Terry Miura‘s “Sonoma Idyll” has been a favorite in the gallery since our Paul Kratter—Terry Miura show last spring. Now with fires raging in the wine country and changing it forever, an already beautiful painting is overlaid with new poignancy. The Oxford Dictionary defines an idyll as “an extremely happy, peaceful, or picturesque episode or scene, typically an idealized or unsustainable one.” Italics added. This feels like the right time to post about it, to focus our eyes on what was—but also on what will be again as nature and the human spirit renew themselves.
Here in the East Bay, after the 1991 Oakland hills fire, we learned that the re-greening begins almost right away. The vital spirit of the world means devastation and despair too are unsustainable. Even now, with the soil still warm from conflagration of old trees, new life is beginning to stir—and will be helped by rains forecast for later this week. And already we’re hearing and reading stories of the forging of community, kindness and charity that is also the product of the heat of such terrible fires. It is this phenomenon that my friend Peter Gavin, his life in limbo after evacuating his Santa Rosa home, testified to on the local public radio station, KQED yesterday. I haven’t heard if his house is still standing. But even if it’s not, as he says in this piece in the Perspective series, sense of home goes unscathed.

◆ WHAT YOU WILL DO
[a] Answer these from the Sonoma Idyll text:
(i) Which dictionary's definition of "idyll" is quoted?
(ii) In what year was the Oakland hills fire?
(iii) On which radio station did Peter Gavin speak?
[b] Copy the stretch of the Sonoma Idyll text from "Here in the" through "home goes unscathed.", swapping "evacuating" for "leaving".

(Target position records)

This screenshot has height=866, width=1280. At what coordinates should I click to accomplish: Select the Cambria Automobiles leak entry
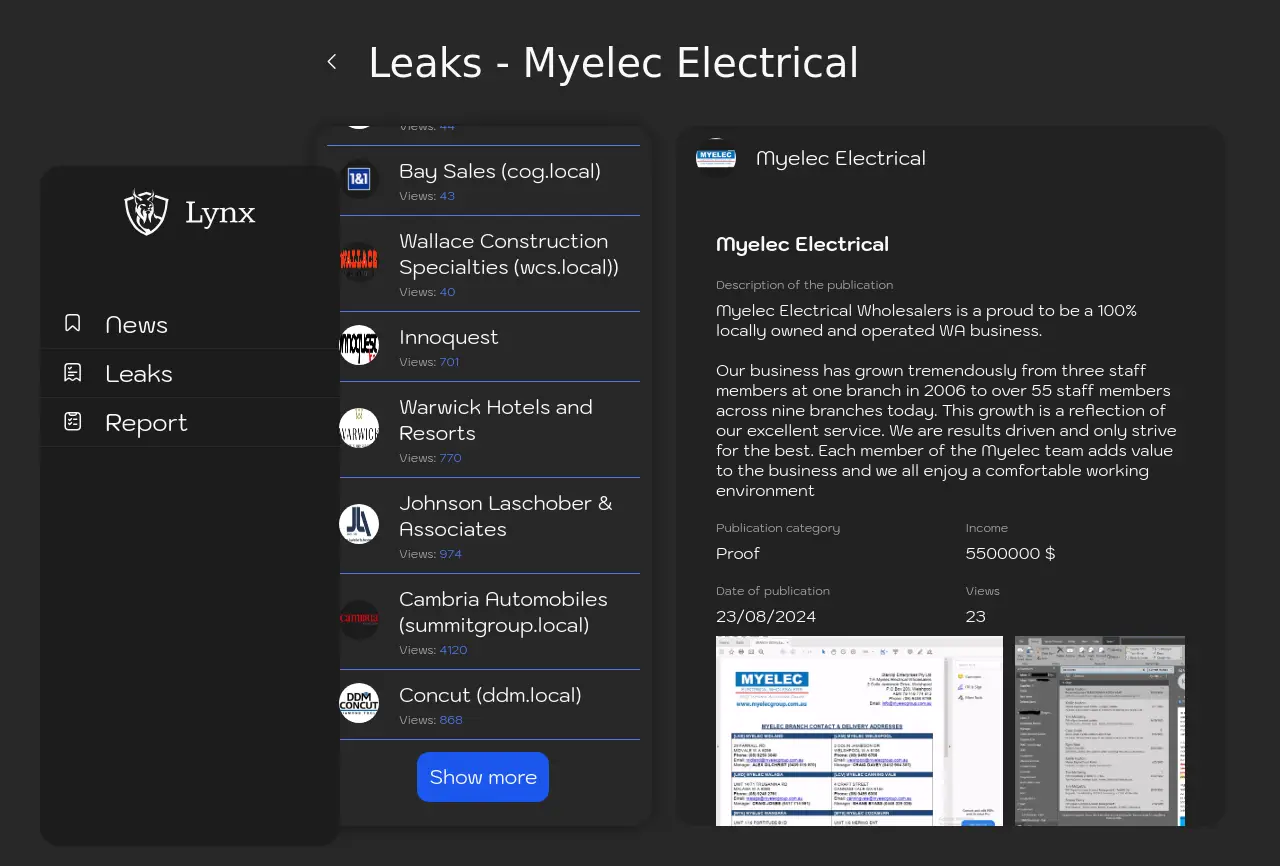(502, 612)
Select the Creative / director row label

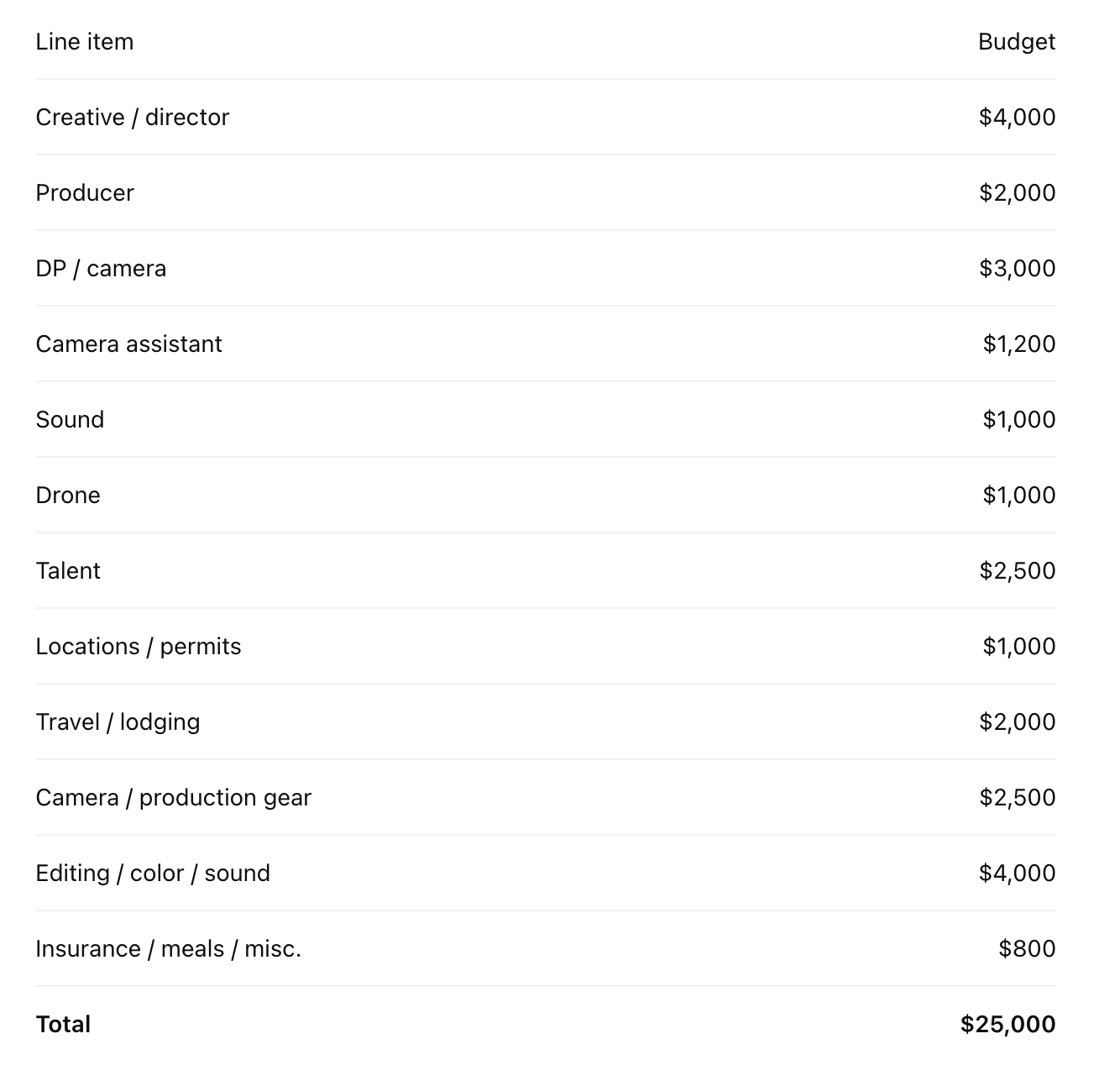[x=133, y=118]

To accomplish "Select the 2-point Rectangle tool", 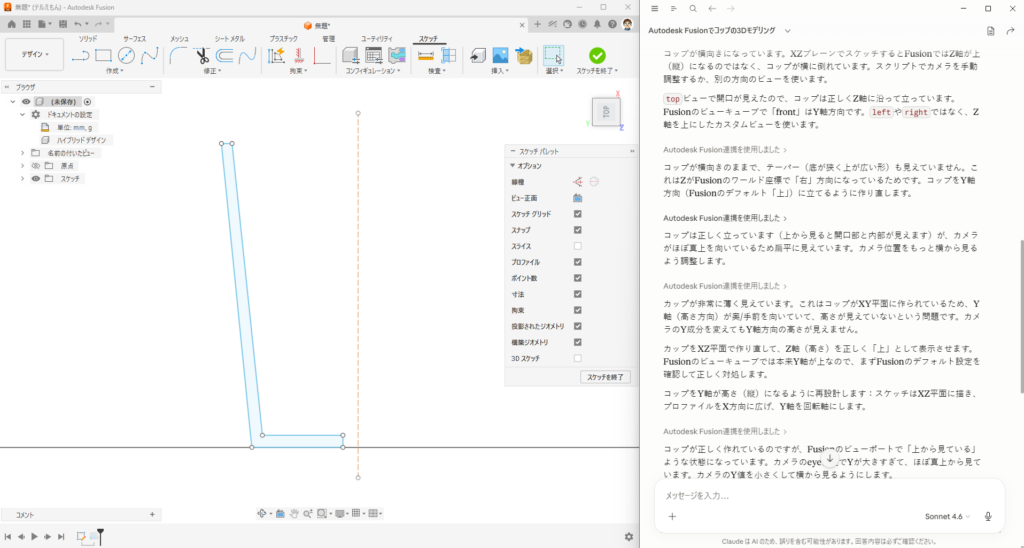I will click(103, 56).
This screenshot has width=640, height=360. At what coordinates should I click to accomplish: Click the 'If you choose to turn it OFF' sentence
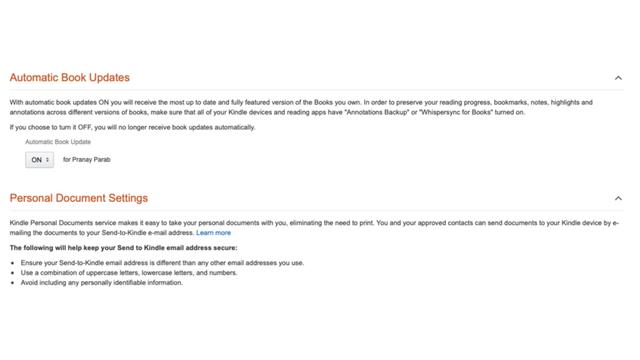(132, 127)
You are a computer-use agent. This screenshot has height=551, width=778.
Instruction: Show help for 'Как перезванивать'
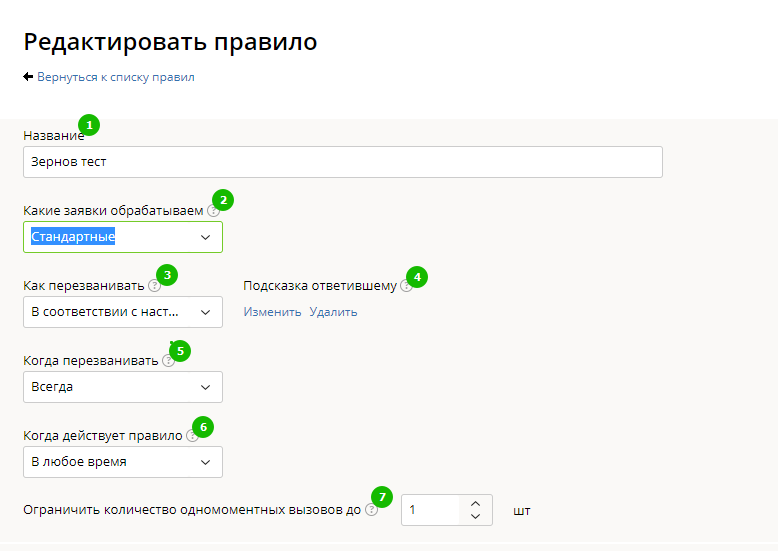[154, 286]
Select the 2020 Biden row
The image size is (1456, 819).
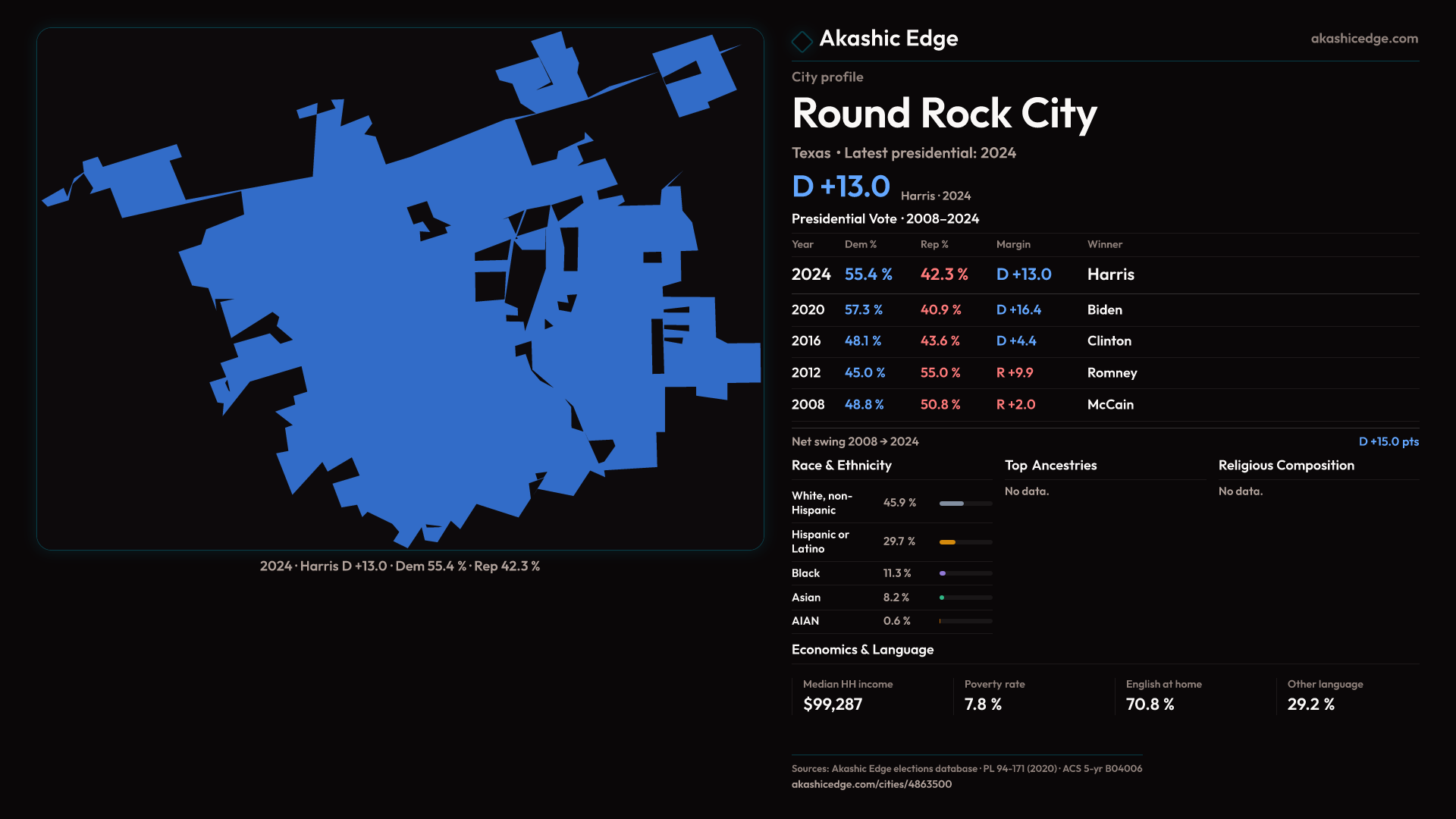coord(1104,310)
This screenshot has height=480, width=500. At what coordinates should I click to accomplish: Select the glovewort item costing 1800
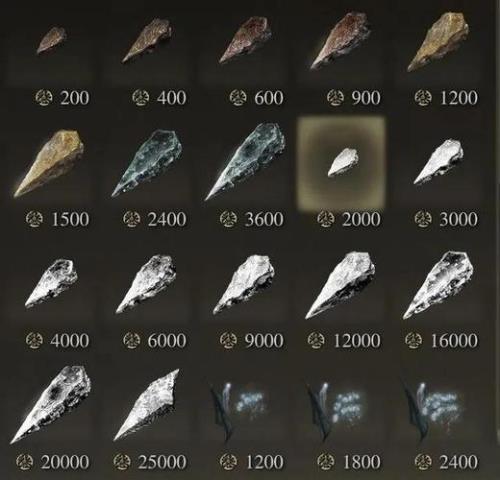click(x=336, y=410)
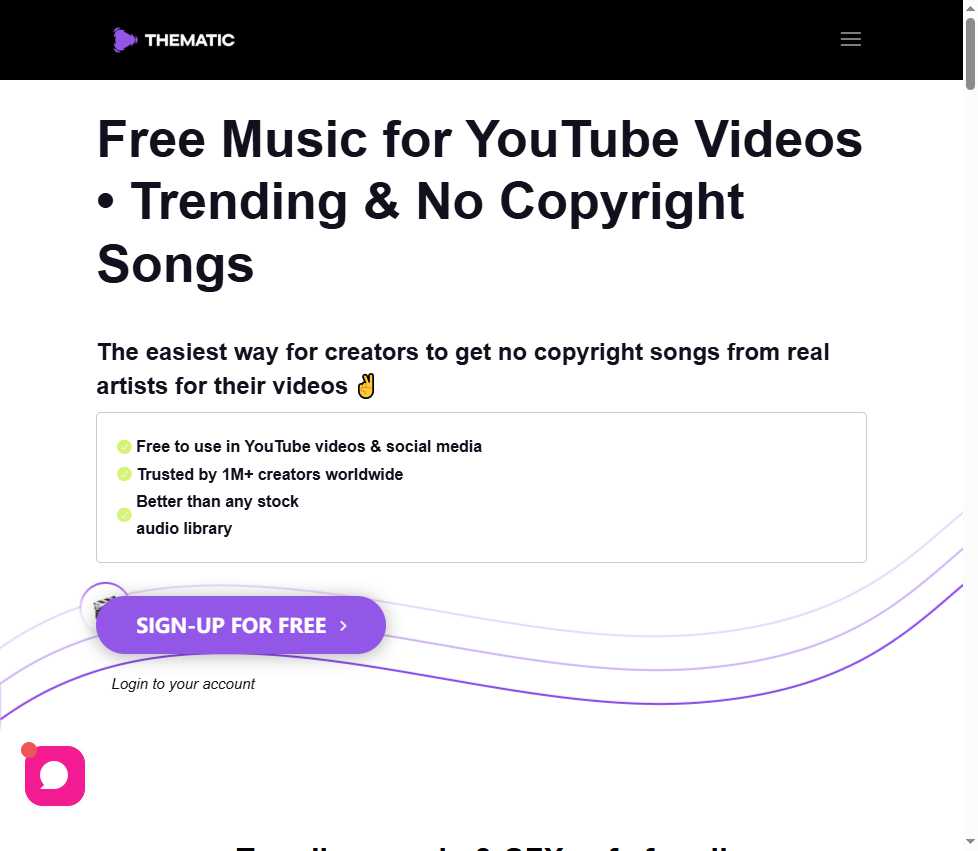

◆ WORKED SOLUTIONS
[a]
(i) The Oxford Dictionary
(ii) 1991
(iii) KQED

[b]
Here in the East Bay, after the 1991 Oakland hills fire, we learned that the re-greening begins almost right away. The vital spirit of the world means devastation and despair too are unsustainable. Even now, with the soil still warm from conflagration of old trees, new life is beginning to stir—and will be helped by rains forecast for later this week. And already we’re hearing and reading stories of the forging of community, kindness and charity that is also the product of the heat of such terrible fires. It is this phenomenon that my friend Peter Gavin, his life in limbo after leaving his Santa Rosa home, testified to on the local public radio station, KQED yesterday. I haven’t heard if his house is still standing. But even if it’s not, as he says in this piece in the Perspective series, sense of home goes unscathed.